[Given records]
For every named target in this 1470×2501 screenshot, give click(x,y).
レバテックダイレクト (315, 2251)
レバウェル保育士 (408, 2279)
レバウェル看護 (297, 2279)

==

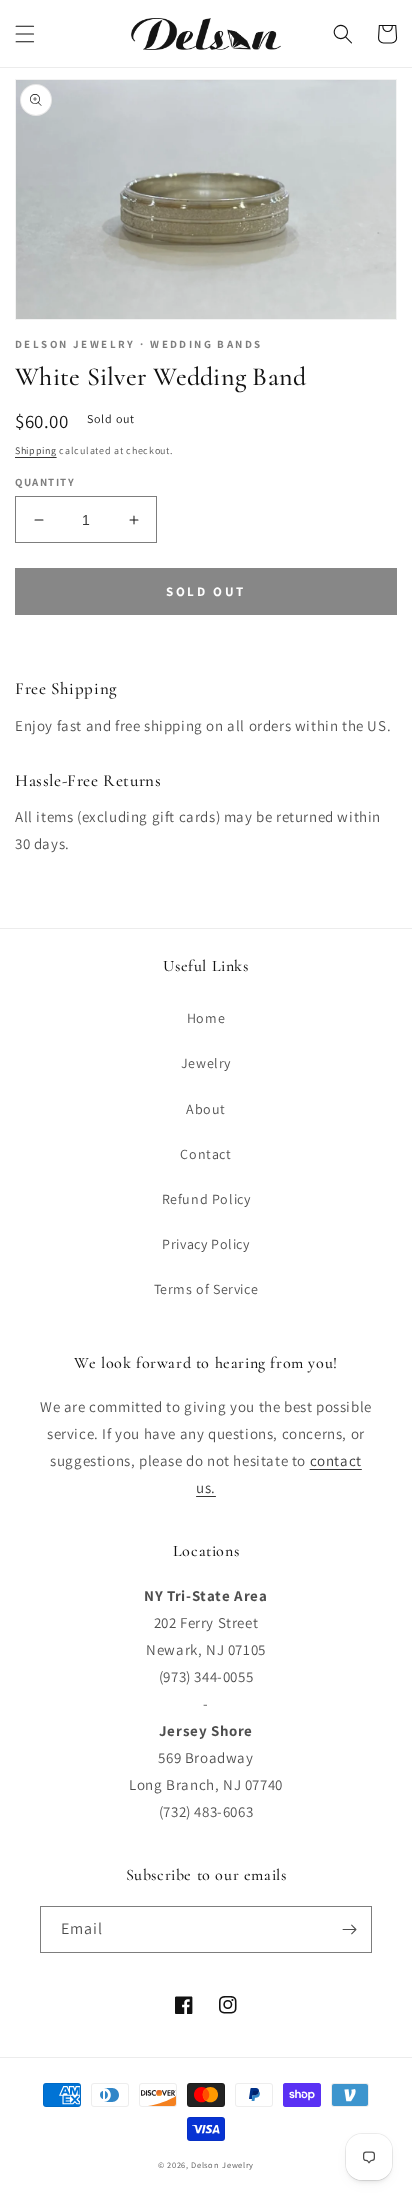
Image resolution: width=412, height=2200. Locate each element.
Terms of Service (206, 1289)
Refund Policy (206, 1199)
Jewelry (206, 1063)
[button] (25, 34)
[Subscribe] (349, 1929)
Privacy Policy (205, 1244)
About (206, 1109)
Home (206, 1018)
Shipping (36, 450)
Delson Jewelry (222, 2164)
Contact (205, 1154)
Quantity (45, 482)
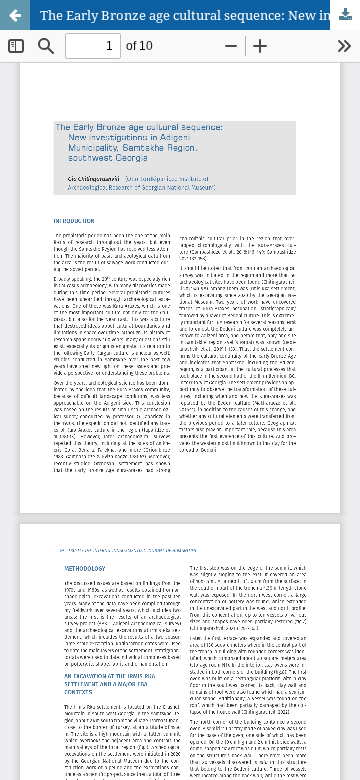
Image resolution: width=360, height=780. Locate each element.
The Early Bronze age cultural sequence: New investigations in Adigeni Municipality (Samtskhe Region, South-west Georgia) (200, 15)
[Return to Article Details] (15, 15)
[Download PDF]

--

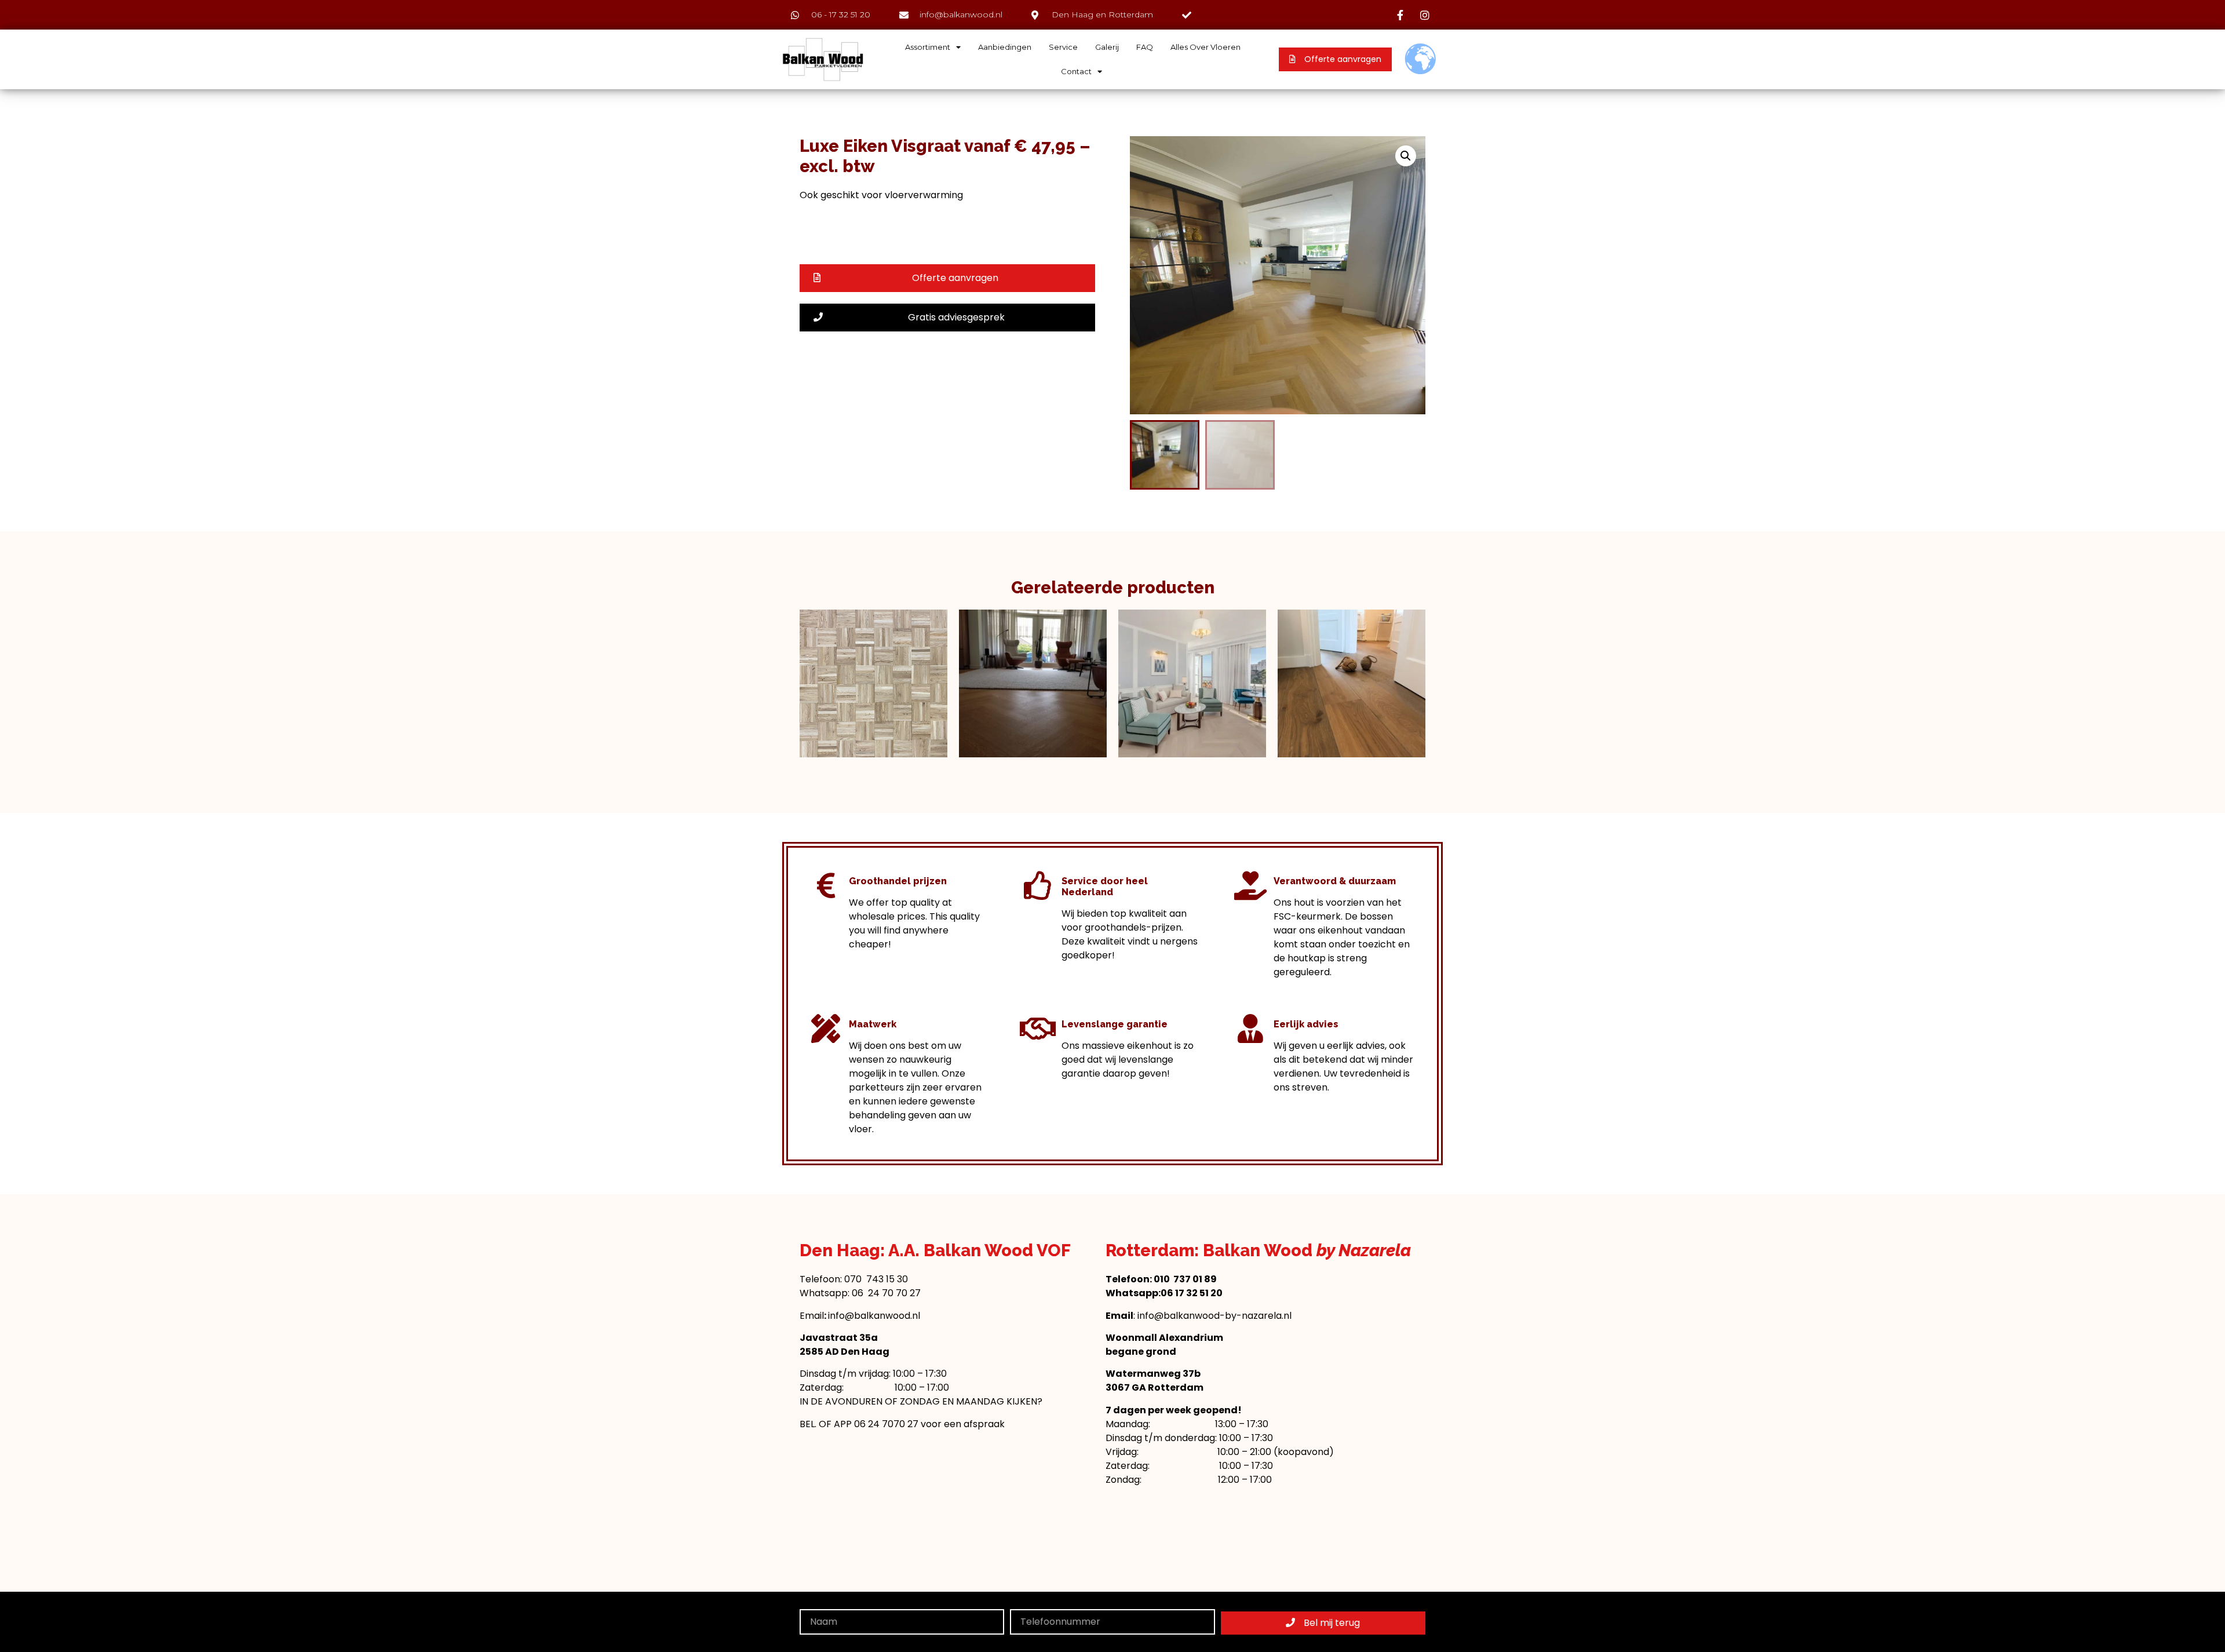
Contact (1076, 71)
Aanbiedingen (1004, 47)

[Goal of the exercise] Work out how many lines in this data contain "each". Only that number should be given.

[Expected answer] 2